The Wood knew I was here: even now its creatures were moving towards me, stealthy padding feet through the forest, walkers and wolves and worse things still. I suddenly was sure that there were things that never left the Wood at all, things so dreadful no one had ever seen them. And they were coming.

With bare feet in the dirt, fulmia, ten times with conviction, will shake the earth to its roots, if you have the strength, Jaga’s book had told me, and the Dragon had believed it enough not to let me try it anywhere near the tower. I had felt doubtful, anyway, about conviction: I hadn’t believed I had any business shaking the earth to its roots. But now I fell to the ground and dug away the snow and the fallen leaves and rot and moss until I came to the hard-frozen dirt. I pried up a large stone and began to smash at the earth, again and again, breaking up the dirt and breathing on it to make it softer, pounding in the snow that melted around my hands, pounding in the hot tears that dripped from my eyes as I worked. Kasia was above me with her head flung up, her mouth open in its soundless cry like a statue in a church.

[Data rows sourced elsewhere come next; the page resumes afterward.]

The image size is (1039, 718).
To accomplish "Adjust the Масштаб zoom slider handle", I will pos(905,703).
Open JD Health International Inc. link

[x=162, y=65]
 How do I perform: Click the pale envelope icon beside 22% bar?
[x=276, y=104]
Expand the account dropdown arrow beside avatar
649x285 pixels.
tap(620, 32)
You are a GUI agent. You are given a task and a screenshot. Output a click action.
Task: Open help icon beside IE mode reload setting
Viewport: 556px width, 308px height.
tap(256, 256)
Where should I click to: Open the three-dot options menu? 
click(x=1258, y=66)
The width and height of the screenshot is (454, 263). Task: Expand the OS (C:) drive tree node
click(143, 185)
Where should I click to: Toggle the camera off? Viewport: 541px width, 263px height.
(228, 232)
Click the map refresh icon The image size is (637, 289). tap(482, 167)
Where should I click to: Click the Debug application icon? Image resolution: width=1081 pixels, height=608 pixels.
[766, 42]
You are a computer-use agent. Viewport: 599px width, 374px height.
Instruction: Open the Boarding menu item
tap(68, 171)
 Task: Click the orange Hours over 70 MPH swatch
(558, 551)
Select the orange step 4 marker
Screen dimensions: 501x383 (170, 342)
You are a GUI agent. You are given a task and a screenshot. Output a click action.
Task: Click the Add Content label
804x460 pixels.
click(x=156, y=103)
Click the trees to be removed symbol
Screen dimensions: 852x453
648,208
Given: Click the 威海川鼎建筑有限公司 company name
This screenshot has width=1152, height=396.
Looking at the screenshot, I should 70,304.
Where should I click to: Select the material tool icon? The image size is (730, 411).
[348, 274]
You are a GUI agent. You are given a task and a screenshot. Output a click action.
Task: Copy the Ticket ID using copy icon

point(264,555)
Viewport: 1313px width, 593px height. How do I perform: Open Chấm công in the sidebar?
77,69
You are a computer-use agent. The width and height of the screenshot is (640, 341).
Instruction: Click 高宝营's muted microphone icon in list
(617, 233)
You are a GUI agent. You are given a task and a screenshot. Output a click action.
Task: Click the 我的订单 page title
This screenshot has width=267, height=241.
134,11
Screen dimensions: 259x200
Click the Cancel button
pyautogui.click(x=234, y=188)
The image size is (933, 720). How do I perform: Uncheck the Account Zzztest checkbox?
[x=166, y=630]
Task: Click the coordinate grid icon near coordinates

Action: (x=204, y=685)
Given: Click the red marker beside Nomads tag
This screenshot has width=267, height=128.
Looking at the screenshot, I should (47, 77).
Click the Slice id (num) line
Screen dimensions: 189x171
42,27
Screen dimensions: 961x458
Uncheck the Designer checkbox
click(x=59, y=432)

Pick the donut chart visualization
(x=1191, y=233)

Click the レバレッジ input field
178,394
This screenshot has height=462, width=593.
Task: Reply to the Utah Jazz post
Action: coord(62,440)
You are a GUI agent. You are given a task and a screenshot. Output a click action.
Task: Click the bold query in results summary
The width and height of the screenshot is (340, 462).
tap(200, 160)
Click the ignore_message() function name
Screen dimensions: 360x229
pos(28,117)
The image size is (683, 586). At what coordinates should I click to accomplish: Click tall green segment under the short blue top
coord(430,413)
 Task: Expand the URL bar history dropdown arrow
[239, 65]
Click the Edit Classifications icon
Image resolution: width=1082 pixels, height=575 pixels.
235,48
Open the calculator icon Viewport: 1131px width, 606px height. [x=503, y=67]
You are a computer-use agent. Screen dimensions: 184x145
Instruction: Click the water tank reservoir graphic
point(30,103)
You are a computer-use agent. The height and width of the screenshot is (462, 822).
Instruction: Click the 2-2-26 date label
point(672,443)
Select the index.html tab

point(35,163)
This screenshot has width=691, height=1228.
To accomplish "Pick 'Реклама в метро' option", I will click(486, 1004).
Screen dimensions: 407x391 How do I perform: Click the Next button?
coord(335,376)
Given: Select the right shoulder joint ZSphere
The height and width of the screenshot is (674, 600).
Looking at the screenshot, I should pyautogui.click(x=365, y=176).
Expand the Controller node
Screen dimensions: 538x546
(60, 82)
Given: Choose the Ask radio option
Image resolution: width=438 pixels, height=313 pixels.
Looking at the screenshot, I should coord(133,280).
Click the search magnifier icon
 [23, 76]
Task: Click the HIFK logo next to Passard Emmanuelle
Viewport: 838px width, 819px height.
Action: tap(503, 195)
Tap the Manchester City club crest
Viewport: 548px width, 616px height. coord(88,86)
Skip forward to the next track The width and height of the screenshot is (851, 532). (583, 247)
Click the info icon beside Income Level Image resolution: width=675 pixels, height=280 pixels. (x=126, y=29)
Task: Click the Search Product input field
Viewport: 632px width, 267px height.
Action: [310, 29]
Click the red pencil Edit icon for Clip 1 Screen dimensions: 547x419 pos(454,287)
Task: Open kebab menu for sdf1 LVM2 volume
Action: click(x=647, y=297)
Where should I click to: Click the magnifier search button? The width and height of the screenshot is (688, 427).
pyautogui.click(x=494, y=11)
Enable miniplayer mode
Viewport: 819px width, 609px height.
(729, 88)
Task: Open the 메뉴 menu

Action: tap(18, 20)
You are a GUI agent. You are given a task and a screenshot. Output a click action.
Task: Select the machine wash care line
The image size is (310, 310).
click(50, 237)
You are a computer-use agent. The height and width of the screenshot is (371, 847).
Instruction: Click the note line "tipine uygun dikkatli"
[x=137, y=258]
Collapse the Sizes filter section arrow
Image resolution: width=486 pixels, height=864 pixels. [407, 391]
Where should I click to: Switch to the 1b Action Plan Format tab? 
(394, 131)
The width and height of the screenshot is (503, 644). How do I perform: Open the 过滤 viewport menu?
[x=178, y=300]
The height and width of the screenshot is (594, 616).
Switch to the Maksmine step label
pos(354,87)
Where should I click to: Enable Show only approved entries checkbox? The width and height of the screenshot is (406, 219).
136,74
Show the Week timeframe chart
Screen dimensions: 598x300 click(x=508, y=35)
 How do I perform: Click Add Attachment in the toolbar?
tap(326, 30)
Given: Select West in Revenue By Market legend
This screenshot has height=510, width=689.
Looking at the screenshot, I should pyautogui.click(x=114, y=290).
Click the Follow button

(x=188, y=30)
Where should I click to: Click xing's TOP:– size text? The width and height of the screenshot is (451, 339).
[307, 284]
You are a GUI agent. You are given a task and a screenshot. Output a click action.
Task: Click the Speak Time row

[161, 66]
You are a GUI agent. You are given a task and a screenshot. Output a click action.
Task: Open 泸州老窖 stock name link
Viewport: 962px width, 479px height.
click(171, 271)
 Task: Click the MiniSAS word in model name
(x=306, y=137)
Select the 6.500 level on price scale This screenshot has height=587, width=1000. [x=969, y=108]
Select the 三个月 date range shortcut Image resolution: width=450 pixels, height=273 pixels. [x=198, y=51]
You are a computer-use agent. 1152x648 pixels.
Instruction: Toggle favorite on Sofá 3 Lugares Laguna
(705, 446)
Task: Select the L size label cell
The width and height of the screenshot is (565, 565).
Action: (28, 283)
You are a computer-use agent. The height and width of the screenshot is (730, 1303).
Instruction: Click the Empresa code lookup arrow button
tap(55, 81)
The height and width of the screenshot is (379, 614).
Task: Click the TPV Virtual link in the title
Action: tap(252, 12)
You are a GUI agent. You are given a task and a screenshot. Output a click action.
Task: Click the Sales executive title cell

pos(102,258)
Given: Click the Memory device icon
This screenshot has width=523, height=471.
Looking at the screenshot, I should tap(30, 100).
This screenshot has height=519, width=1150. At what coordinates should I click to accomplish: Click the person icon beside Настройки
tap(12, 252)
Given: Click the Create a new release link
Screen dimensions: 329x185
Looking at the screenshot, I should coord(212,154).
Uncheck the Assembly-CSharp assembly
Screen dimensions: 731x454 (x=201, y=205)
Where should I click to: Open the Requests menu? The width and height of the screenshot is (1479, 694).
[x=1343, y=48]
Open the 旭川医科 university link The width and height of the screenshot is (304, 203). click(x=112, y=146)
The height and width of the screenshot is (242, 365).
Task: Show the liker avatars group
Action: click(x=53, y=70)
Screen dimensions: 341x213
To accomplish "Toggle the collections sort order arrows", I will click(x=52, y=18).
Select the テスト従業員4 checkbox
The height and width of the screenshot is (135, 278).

“Fulmia,” I said, my fingers deep in the dirt, crushing the solid clods between my fingers. “Fulmia, fulmia,” I chanted over and over, bleeding from broken nails, and I felt the earth hear me, uneasily. Even the earth was tainted here, poisoned, but I spat on the dirt and screamed, “Fulmia,” and imagined my magic running into the ground like water, finding cracks and weaknesses, spreading out beneath my hands, beneath my cold wet knees: and the earth shuddered and turned over. A low trembling began where my hands drove into the ground, and it followed me as I started prying at the roots of the tree. The frozen dirt began to break up into small chunks all around them, the tremors going on and on like waves.

The branches above me were waving wildly as if in alarm, the whispering of the leaves becoming a muted roaring. I straightened up on my knees. “Let her out!” I screamed at the tree: I beat on its trunk with my muddy fists. “Let her out, or I’ll bring you down! Fulmia!” I cried out in rage, and threw myself back down at the ground, and where my fists hit, the ground rose and swelled like a river rising with the rain. Magic was pouring out of me, a torrent: every warning the Dragon had ever given me forgotten and ignored. I would have spent every drop of myself and died there, just to bring that horrible tree down: I couldn’t imagine a world where I lived, where I left this behind me, Kasia’s life and heart feeding this corrupt monstrous thing. I would rather have died, crushed in my own earthquake, and brought it down with me. I tore at the ground ready to break open a pit to swallow us all.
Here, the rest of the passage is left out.